The idealistic teacher. The unresponsive institution. The brave deaf children struggling to overcome their handicap. The particularly difficult case. The breakthrough. The setbacks. The ultimate triumph. Children of a Lesser God omits nothing from the formula that guarantees a work to be routinely moving.
On the other hand, it is not easy to shrug off. For in writing the play on which the film is based, Mark Medoff shrewdly, perhaps courageously, added an unexpected element to the mix. He permitted love–the real, sexual thing–to develop between that too-good teacher (played with a bit too much self-regard by William Hurt) and one of the school’s charges.
Sarah (Marlee Matlin) is not officially a student. She is a graduate who has her own bitter reasons for staying on campus, doing menial work, instead of rejoining the world. If anything, the abuses she once suffered make her more vulnerable and touching. Yet she never seems pathetic, not as played by Matlin, who is a beautiful young woman and an actress of awesome gifts.
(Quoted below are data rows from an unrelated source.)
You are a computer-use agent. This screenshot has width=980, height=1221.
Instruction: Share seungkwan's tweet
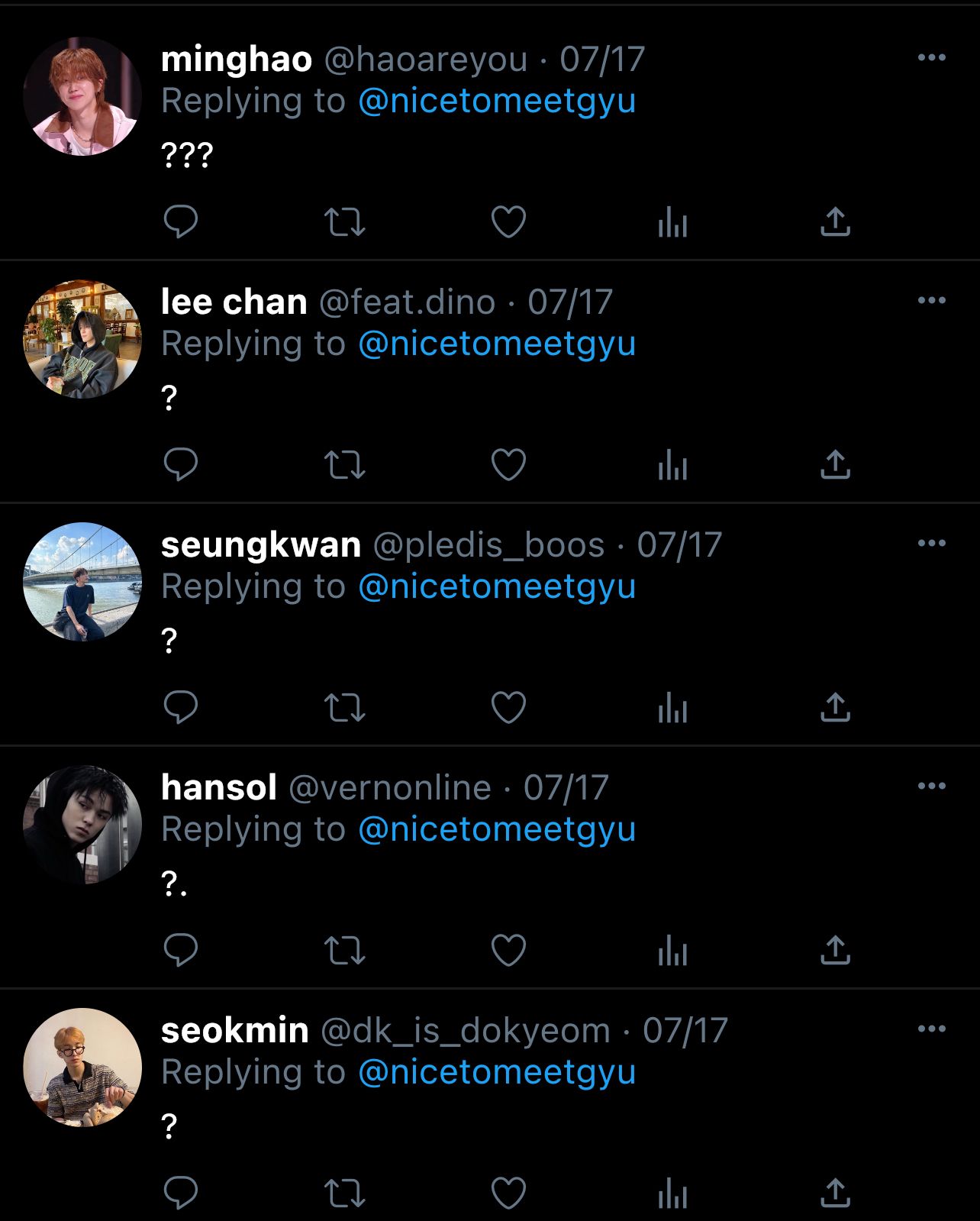836,708
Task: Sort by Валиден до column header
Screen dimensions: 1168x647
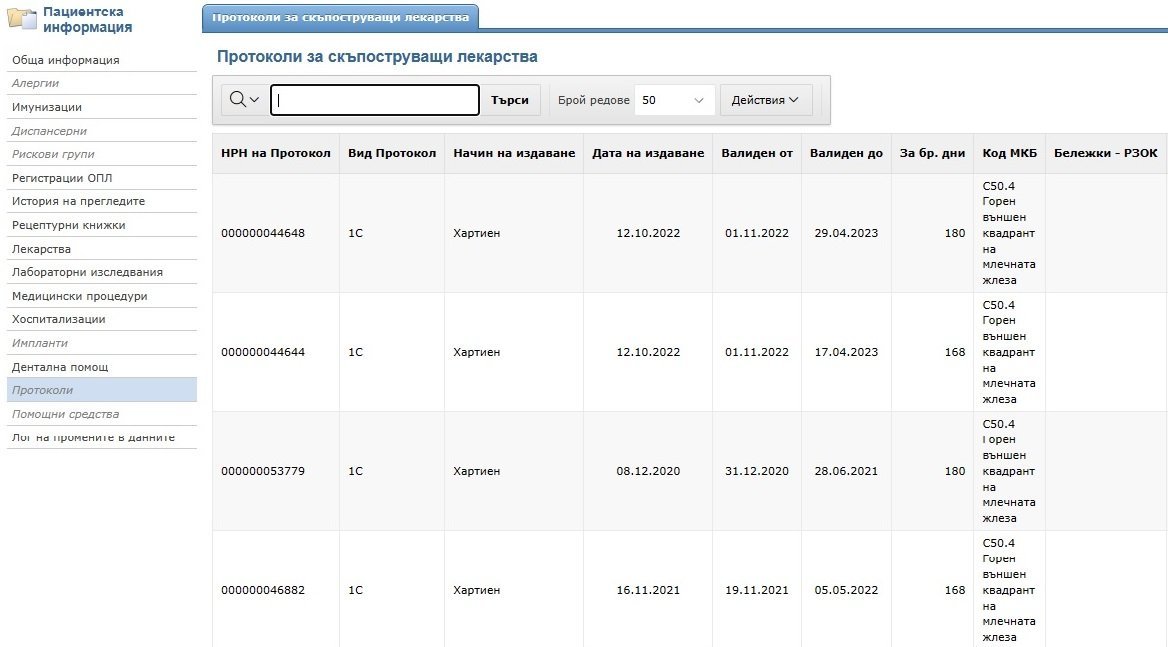Action: 846,153
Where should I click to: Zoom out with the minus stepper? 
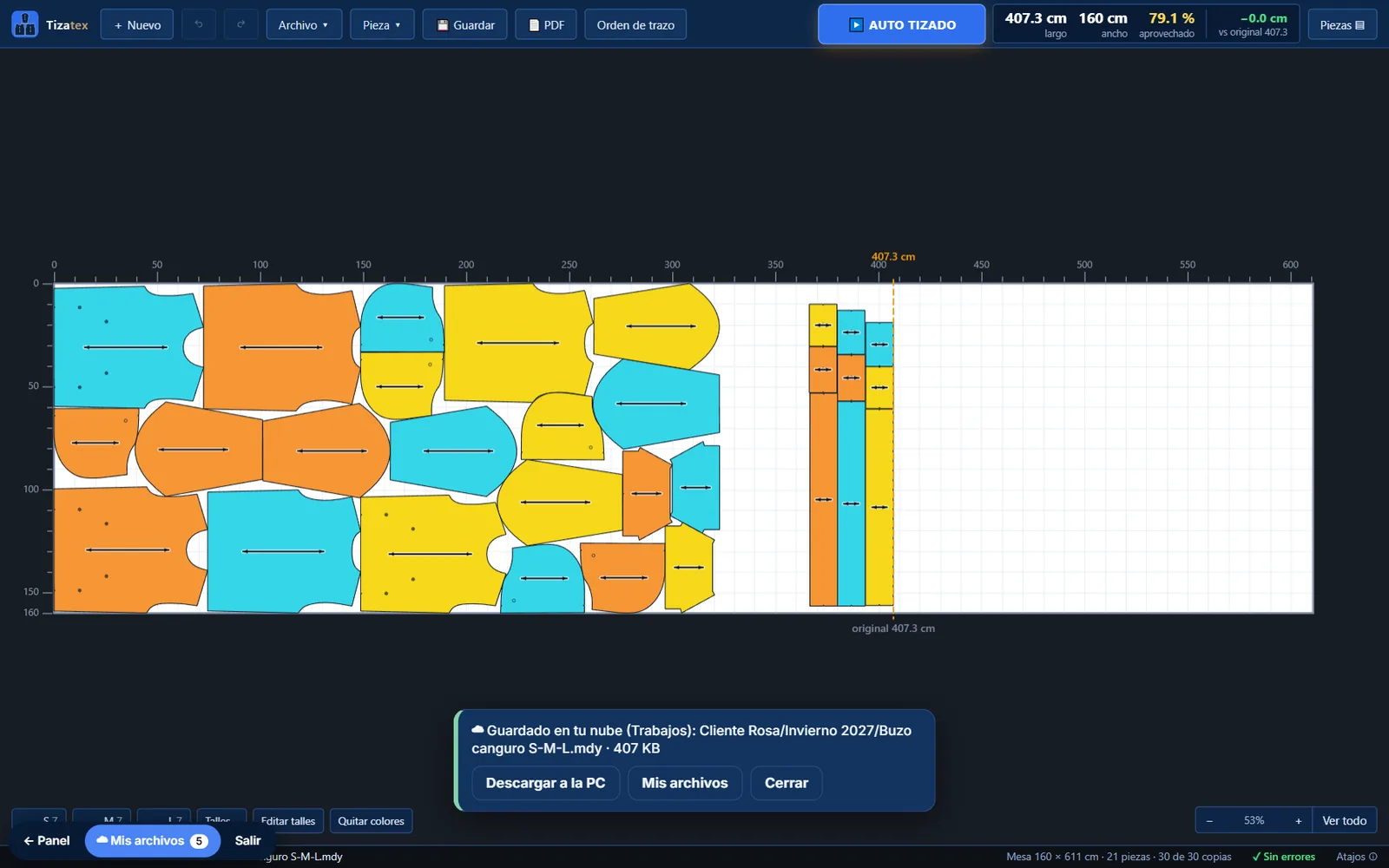1209,820
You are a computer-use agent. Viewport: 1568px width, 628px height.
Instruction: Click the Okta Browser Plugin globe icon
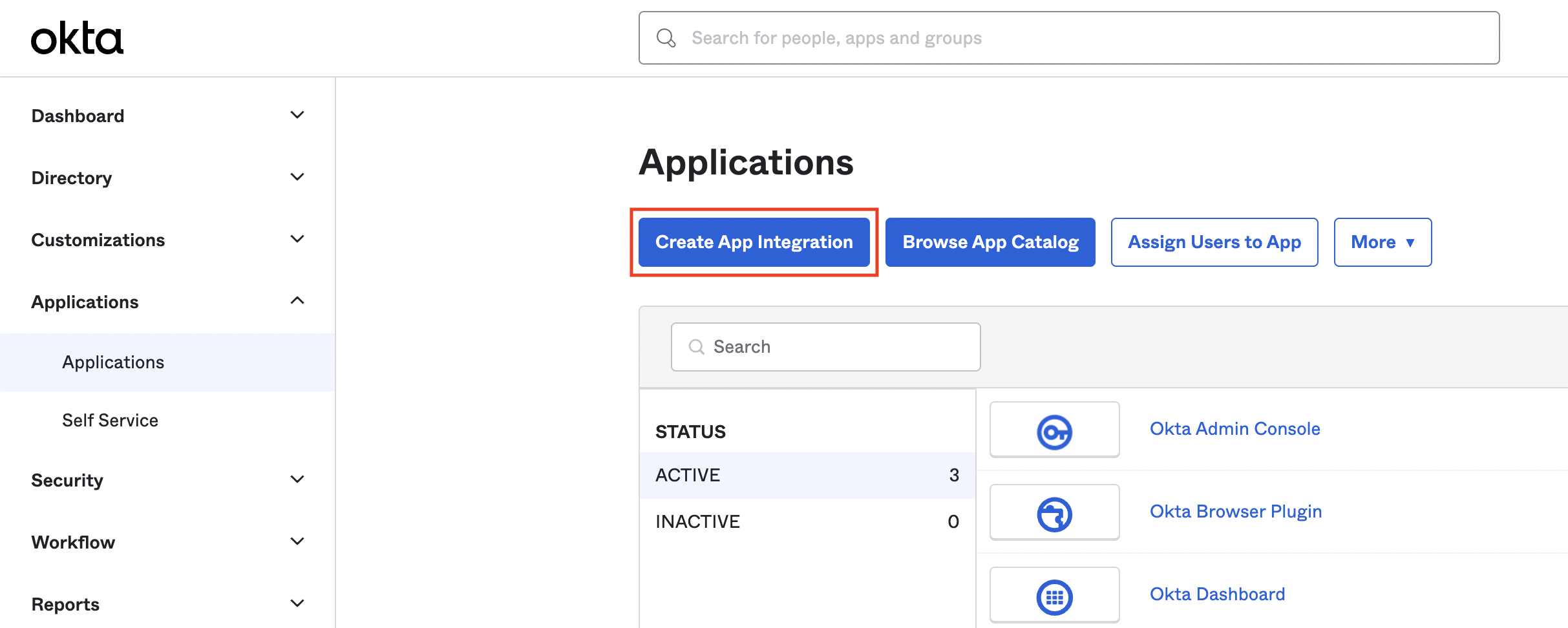coord(1054,512)
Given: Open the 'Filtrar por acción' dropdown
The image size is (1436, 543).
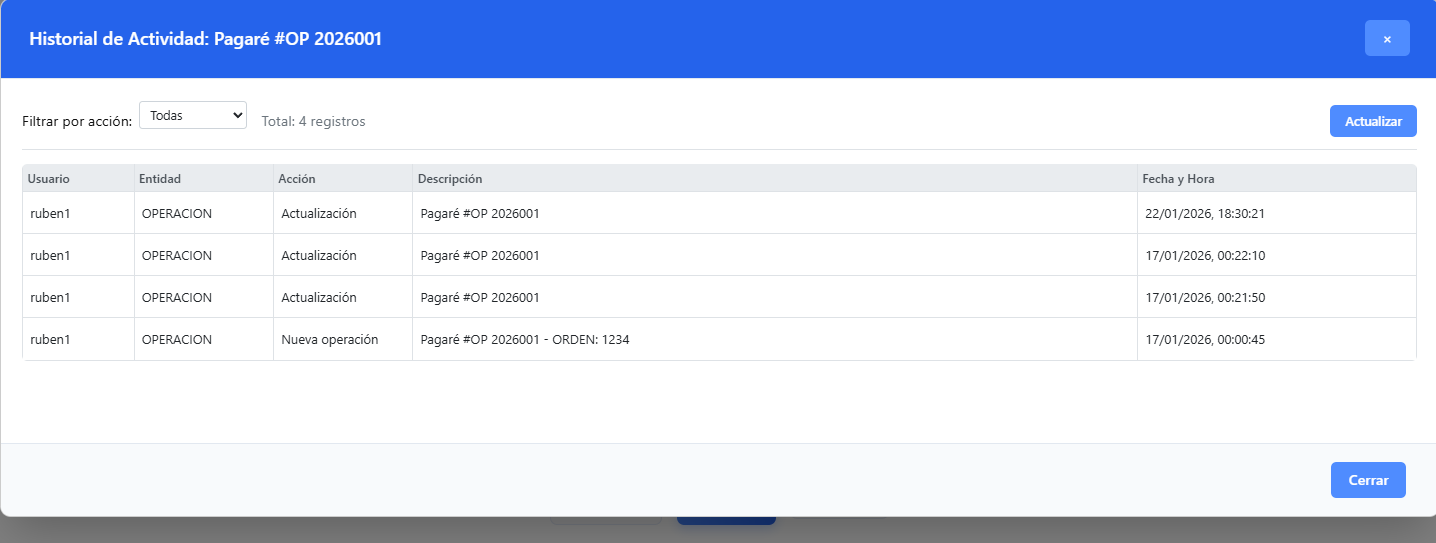Looking at the screenshot, I should pos(193,116).
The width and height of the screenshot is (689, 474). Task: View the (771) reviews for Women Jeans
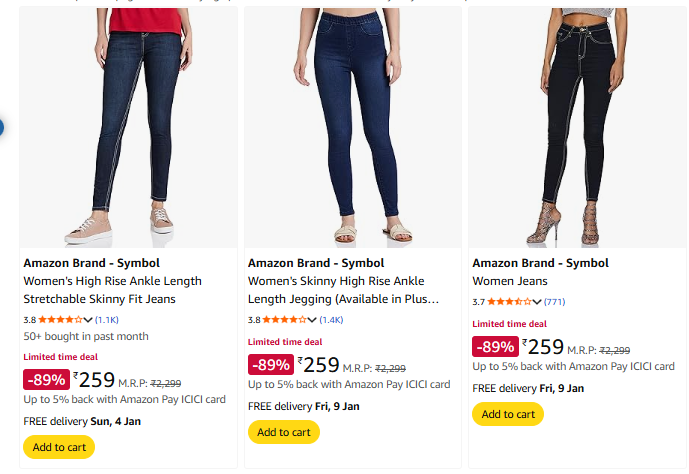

Spotted playing a minor role in a Chicago revival of the play, she has an unusual talent for concentrating her emotions–and an audience’s–in her signing. But there is something more here, an ironic intelligence, a fierce but not distancing wit, that the movies, with their famous ability to photograph thought, discover in very few performances. Children of a Lesser God, though given a handsome openness in Director Haines’ production, cannot transcend the banalities of the play. But Matlin does. She is, one might say, a miracle worker. –R.S.